New evidence of nematode-endosymbiont bacteria coevolution based on one new and one known dagger nematode species of Xiphinema americanum-group (Nematoda, Longidoridae).

Three populations of Xiphinema primum n. sp. and two populations of X. pachtaicum were recovered from natural forests and cultural regions of northern Iran. Both species belong to the X. americanum-group and were characterized by their morphological, morphometric and molecular data.

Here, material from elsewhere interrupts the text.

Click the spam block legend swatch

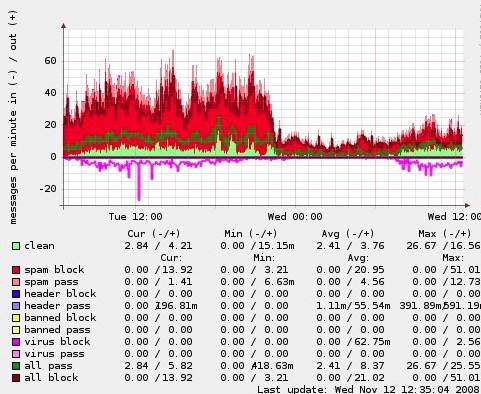click(16, 270)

The new species, which was recovered in three locations, belongs to the X. brevicolle-complex and is characterized by 2124-2981 μm long females with a widely rounded lip region separated from the rest of the body by a depression, 103-125 μm long odontostyle, two equally developed genital branches with endosymbiont bacteria inside the ovary, which are visible under light microscope (LM), vulva located at 51.8-58.0%, the tail is 26-37 μm long with a bluntly rounded end and four juvenile developmental stages. It was morphologically compared with nine similar species viz. X. brevicolle, X. diffusum, X. incognitum, X. himalayense, X. luci, X. parabrevicolle, X. paramonovi, X. parataylori and X. taylori. The second species, X. pachtaicum, was recovered in two geographically distant points close to city of Amol. Molecular phylogenetic studies of the new species were performed using partial sequences of the D2-D3 expansion segments of the large subunit ribosomal RNA gene (LSU rDNA D2-D3), the internal-transcribed spacer rDNA (ITS = ITS1+5.8S+ITS2), and the mitochondrial cytochrome c oxidase I gene (COI mtDNA) regions. The Iranian population of X. pachtaicum was also phylogenetically studied based upon its LSU rDNA D2-D3 sequences. Both species were also inspected for their putative endosymbiont bacteria. Candidatus Xiphinematobacter sp. was detected from two examined populations of the new species, whereas the second endosymbiont bacterium, detected from three examined isolates of X. pachtaicum, was related to the plant and fungal endosymbionts of the family Burkholderiaceae. The phylogenetic analyses of the two endosymbiont bacteria were performed using partial sequences of 16S rDNA. In cophylogenetic analyses, significant levels of cophylogenetic signal were observed using both LSU rDNA D2-D3 and COI mtDNA markers of the host nematodes and 16S rDNA marker of the endosymbiont bacteria.